Mean Leader–member Exchange and Team Voice: Roles of Team Task Reflexivity and Perspective Taking

Article excerpt

The current prevalence of work groups and the need for organizations to adapt to dynamic work environments mean that it is necessary for team leaders to support and promote team voice (Frazier & Bowler, 2015; LePine & Van Dyne, 1998; Morrison, Wheeler-Smith, & Kamdar, 2011), which involves work group members making constructive suggestions for improvement to their direct supervisor (Frazier & Bowler, 2015). The focus in prior studies of various forms of leader behavior, such as authentic leadership (e.g., Walumbwa & Schaubroeck, 2009), transformational leadership (e.g., Detert & Burris, 2007; Liu, Zhu, & Yang, 2010), and supervisor undermining (e.g., Frazier & Bowler, 2015), has largely been on issues arising from the leaders' important role in encouraging employees to voice their thoughts. However, few researchers have examined the influence of the quality of the relationship between leaders and their team on team voice behavior.

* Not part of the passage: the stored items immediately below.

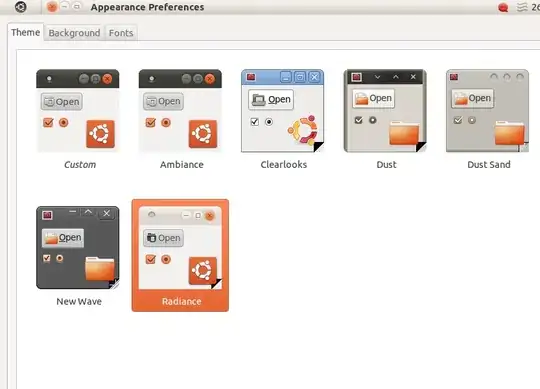Click the checkbox in Clearlooks preview
540x389 pixels.
pos(255,122)
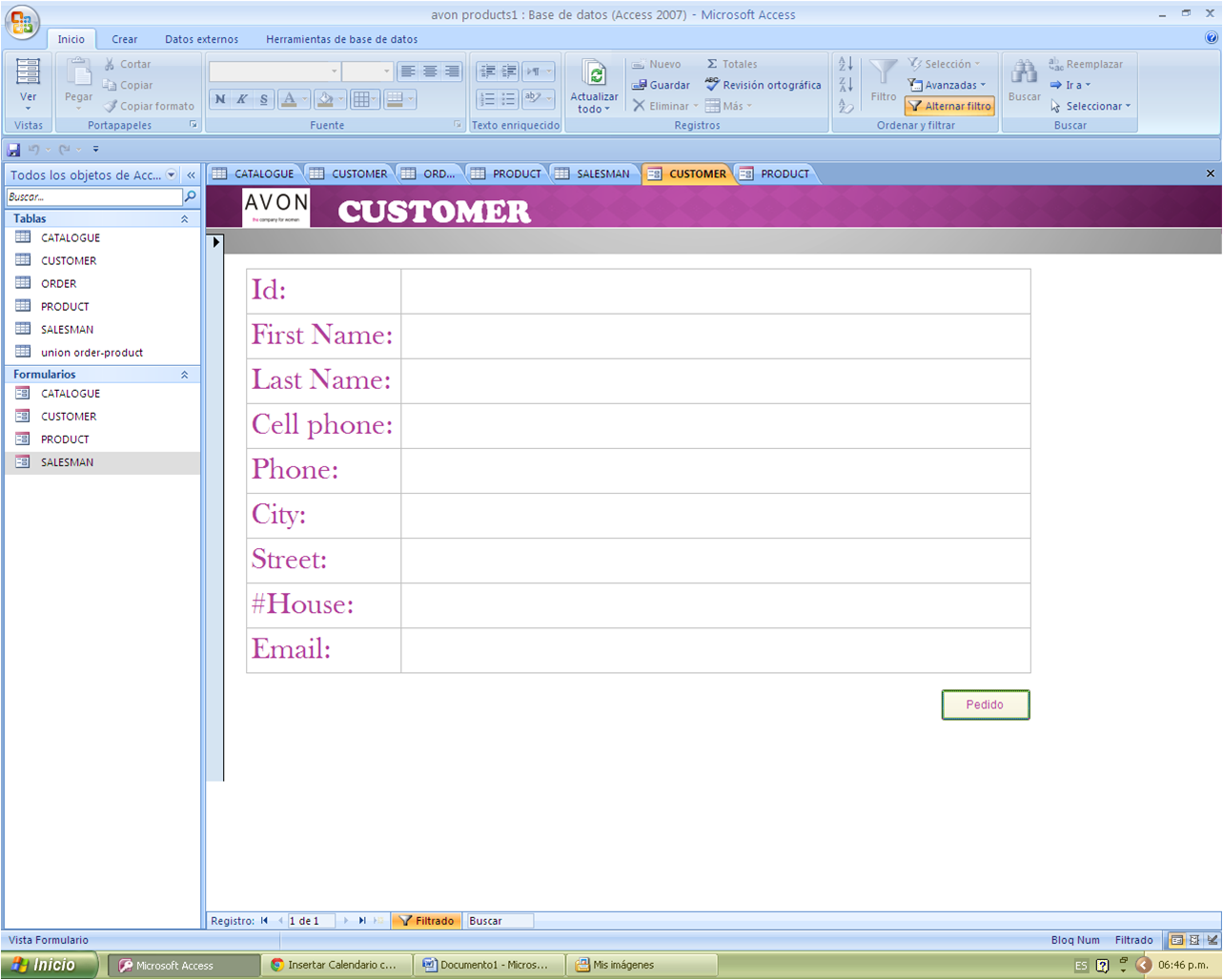Go to the next record arrow

click(x=345, y=920)
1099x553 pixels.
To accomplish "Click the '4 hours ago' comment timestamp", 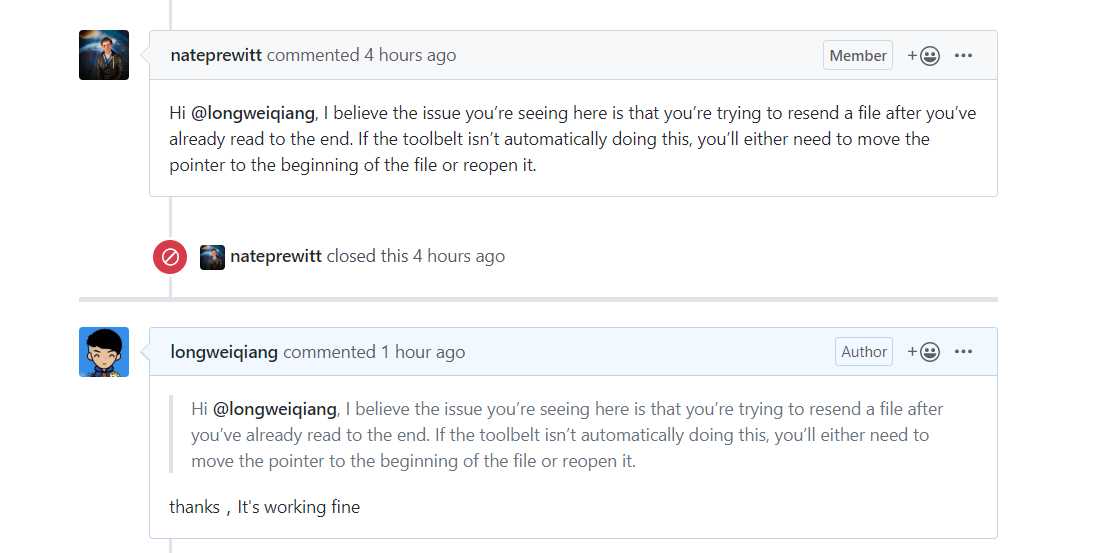I will point(410,56).
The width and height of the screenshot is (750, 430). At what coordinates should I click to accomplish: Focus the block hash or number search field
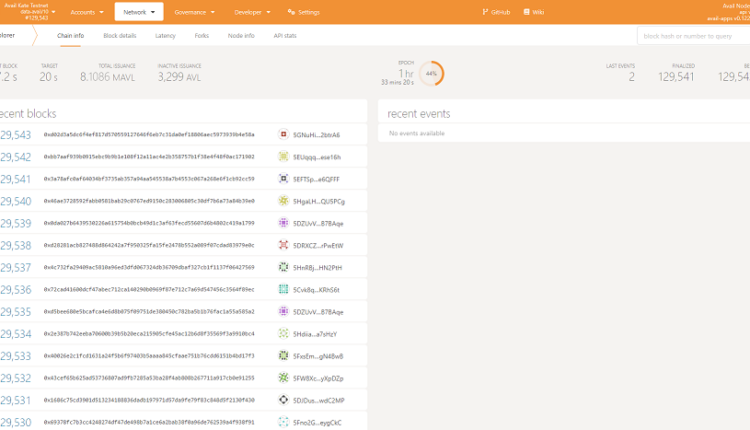tap(693, 35)
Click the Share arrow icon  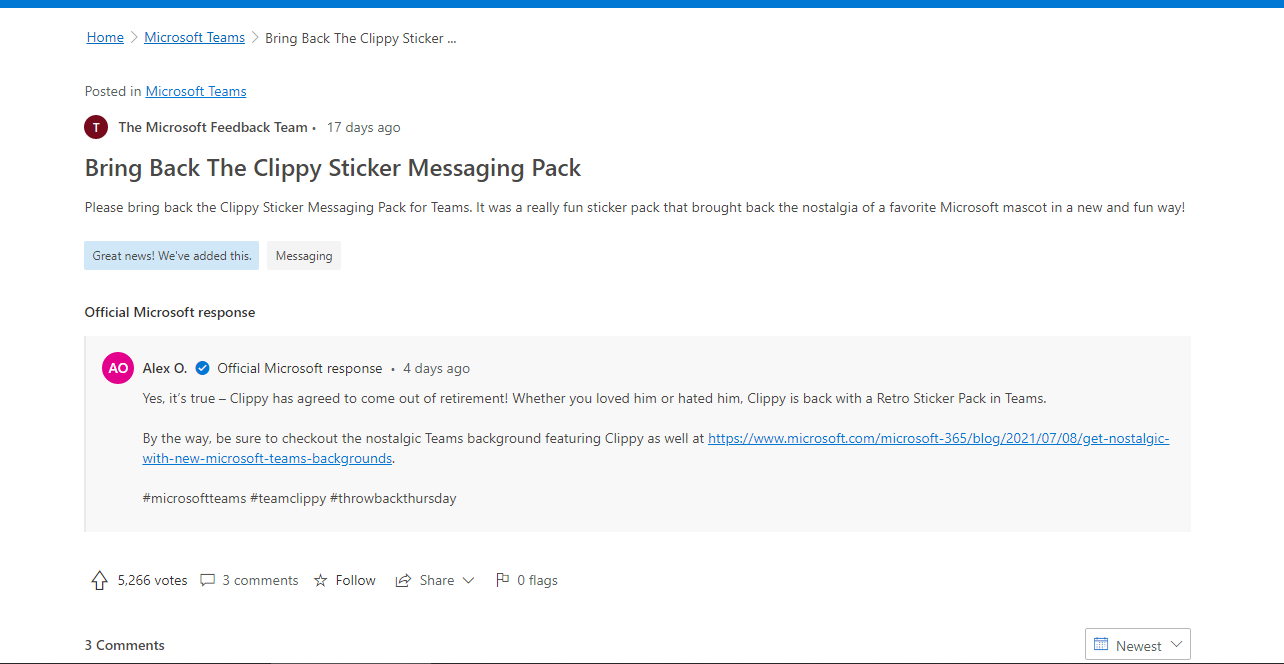[403, 580]
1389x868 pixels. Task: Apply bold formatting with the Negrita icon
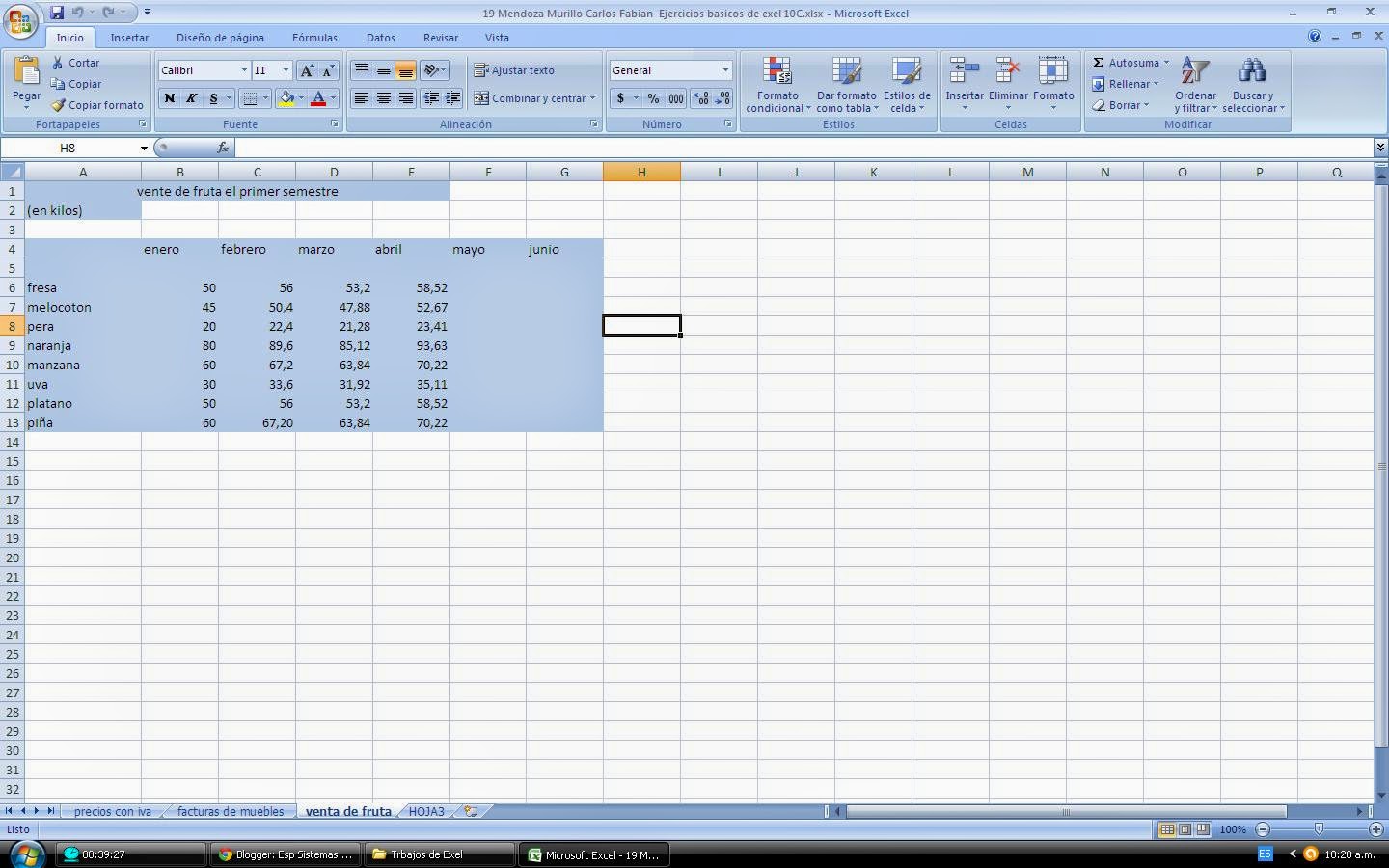[169, 97]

Leader-member exchange (LMX) relates to how leaders develop different exchange relationships with individual subordinates (Scandura & Graen, 1984). In contrast, the mean level of leader-member exchange (MLMX) is conceptualized as the relationship quality that a group leader develops with the team as a whole (Nishii & Mayer, 2009). Van Dyne, Kamdar, and Joireman (2008) examined the relationship between LMX and employee voice, but their focus was at an individual level, whereas team voice reflects team members' collective thoughts (Frazier & Bowler, 2015; LePine & Van Dyne, 1998). Team voice is more likely to be accepted by, and valuable to, the organization because collective suggestions appear more legitimate and informative than those put forward by an individual (Frazier & Bowler, 2015). Therefore, my main objective in this study was to build and test a theoretical model linking MLMX to team voice.

In building this model, I drew on social exchange theory (SET; Blau, 1964) to assess the potential mediating mechanism of team task reflexivity, which is defined as "the extent to which group members overtly reflect upon, and communicate about the group's objectives, strategies (e.g., decision making), and processes (e.g., communication), and adapt them to current or anticipated circumstances" (West, Garrod, & Carletta, 1997, p. 296). According to SET, team leaders characterized by high MLMX signal to their team members that their contributions are valued and that the leaders care for their well-being. In return, team members feel obliged to reciprocate through engaging in task reflexivity to achieve collective goals (Graen & Uhl-Bien, 1995), and they feel psychologically safe when engaging in risky behavior, such as voicing their thoughts. Thus, I first examined the MLMX-team task reflexivity-team voice process, based on SET.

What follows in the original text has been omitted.